> What you should do
Lines in the listing below that include the word "computer" need to be copied.

> Information provided
★ ★ ★ ★ ★

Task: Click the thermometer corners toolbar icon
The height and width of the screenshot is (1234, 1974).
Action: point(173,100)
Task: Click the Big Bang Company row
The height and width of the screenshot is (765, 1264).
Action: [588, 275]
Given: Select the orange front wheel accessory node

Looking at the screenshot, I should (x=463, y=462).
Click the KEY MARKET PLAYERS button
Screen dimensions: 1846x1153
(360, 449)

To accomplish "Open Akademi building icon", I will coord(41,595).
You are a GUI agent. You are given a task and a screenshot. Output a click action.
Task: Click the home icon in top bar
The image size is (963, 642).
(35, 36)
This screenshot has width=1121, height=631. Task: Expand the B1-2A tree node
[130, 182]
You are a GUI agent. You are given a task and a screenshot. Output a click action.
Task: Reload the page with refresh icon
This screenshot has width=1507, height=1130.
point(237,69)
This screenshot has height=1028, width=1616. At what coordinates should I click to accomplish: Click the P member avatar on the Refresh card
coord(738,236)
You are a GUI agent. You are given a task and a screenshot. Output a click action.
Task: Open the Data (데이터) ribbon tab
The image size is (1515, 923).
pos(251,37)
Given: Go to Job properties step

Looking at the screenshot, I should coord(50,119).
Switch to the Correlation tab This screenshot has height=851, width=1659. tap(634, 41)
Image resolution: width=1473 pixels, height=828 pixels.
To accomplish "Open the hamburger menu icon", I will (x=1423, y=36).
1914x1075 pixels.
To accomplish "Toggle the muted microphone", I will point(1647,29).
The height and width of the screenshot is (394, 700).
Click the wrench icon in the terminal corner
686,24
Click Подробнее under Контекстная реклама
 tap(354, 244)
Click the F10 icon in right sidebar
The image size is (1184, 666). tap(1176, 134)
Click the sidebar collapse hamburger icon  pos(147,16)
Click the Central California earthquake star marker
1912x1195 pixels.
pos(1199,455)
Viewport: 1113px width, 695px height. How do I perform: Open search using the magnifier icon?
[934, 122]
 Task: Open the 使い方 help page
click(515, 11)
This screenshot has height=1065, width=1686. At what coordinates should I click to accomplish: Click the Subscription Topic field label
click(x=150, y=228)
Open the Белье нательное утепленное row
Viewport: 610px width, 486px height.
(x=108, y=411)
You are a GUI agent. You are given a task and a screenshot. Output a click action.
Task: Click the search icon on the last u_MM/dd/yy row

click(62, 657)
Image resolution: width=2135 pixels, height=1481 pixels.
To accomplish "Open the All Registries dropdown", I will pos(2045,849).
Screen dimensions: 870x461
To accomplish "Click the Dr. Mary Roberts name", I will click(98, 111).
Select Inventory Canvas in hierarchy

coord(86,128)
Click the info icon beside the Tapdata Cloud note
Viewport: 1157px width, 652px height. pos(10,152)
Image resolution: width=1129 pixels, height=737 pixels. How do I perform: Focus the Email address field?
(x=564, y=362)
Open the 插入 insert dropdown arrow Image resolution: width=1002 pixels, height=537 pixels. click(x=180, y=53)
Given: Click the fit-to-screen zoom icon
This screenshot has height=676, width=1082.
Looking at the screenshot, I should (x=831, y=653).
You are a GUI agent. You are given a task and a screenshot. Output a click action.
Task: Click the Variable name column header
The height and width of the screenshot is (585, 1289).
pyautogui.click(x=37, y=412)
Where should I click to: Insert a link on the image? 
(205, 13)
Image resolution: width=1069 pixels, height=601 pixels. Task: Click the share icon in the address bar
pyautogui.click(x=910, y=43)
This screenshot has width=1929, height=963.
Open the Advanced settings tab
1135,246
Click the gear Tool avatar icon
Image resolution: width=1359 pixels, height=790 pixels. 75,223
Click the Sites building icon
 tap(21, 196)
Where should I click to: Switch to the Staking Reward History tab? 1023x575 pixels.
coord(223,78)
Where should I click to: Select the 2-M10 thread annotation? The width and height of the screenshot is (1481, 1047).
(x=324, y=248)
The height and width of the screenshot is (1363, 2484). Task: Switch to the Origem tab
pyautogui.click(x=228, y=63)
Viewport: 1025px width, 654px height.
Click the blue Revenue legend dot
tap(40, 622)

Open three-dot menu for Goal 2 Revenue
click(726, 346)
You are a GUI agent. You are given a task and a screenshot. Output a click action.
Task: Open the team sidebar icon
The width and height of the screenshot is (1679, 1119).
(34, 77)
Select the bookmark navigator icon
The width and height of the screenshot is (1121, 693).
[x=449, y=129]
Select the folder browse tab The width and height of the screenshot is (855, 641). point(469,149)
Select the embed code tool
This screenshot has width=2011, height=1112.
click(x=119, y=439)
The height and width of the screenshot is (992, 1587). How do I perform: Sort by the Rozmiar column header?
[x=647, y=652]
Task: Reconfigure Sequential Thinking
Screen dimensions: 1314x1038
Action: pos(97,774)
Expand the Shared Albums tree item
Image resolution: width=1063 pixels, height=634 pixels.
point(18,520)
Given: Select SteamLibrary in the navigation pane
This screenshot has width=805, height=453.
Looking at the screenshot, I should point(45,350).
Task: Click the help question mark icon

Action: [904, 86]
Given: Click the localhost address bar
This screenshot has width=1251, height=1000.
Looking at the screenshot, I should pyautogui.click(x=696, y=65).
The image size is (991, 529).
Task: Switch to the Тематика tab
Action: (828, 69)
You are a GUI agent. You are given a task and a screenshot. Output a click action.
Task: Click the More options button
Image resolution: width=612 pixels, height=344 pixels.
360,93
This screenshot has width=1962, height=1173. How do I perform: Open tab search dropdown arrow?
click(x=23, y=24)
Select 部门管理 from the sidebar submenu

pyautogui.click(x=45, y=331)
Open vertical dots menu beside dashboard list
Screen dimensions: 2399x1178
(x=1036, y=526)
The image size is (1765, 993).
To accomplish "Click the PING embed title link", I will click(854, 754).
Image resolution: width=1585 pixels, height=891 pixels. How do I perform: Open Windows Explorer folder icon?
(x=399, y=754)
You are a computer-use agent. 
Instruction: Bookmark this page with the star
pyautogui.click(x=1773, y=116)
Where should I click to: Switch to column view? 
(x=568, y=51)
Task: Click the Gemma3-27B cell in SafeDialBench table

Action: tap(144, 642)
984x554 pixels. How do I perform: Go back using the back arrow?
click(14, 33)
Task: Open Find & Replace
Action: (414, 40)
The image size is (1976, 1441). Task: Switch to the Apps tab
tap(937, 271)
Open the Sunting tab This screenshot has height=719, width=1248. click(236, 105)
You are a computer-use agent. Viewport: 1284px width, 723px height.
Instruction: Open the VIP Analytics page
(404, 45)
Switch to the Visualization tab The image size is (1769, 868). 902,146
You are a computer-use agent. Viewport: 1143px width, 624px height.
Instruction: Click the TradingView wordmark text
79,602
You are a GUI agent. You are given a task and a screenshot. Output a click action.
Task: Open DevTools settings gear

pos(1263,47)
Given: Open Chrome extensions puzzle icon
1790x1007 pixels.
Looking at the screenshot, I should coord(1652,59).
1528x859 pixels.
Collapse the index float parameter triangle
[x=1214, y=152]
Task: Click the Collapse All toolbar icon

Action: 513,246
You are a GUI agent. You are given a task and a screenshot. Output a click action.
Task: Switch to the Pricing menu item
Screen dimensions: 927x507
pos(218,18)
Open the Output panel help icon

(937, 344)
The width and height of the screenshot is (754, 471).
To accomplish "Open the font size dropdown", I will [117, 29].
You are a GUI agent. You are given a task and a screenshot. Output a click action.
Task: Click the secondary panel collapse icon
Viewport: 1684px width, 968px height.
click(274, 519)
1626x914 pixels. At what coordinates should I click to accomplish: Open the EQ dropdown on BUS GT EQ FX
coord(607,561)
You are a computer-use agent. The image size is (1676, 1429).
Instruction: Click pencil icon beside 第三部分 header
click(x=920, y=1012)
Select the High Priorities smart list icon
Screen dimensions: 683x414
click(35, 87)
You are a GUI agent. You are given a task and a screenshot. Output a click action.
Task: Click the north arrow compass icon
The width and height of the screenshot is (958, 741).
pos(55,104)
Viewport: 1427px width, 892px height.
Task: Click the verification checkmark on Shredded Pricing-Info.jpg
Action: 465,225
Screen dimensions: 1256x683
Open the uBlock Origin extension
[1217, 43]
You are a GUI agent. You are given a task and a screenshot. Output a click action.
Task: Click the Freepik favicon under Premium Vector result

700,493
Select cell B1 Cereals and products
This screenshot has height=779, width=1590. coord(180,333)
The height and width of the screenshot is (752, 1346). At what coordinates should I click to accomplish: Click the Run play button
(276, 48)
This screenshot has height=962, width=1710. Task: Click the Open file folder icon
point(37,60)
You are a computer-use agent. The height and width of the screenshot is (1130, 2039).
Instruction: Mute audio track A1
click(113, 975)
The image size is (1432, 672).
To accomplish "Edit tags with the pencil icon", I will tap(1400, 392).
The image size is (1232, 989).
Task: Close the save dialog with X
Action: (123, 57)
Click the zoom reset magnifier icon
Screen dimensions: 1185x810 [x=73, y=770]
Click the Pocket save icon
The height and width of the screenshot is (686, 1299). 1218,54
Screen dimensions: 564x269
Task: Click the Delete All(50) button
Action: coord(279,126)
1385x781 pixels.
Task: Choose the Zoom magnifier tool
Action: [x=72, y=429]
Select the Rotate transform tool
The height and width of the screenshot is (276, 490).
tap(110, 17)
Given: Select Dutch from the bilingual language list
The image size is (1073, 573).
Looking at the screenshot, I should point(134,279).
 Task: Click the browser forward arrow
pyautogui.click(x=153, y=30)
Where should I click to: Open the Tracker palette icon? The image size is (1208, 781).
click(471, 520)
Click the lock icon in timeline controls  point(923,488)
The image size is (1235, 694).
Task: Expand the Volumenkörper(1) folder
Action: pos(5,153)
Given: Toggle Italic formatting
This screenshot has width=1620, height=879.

★ ★ ★ ★ ★

> Task answer
You are a computer-use agent. 
You are a computer-use agent. Viewport: 1284px width, 723px height.
You are a computer-use agent. Viewport: 1143px width, 624px height.
You are a computer-use agent. The image size is (1676, 1429).
You are a computer-use agent. The height and width of the screenshot is (1130, 2039).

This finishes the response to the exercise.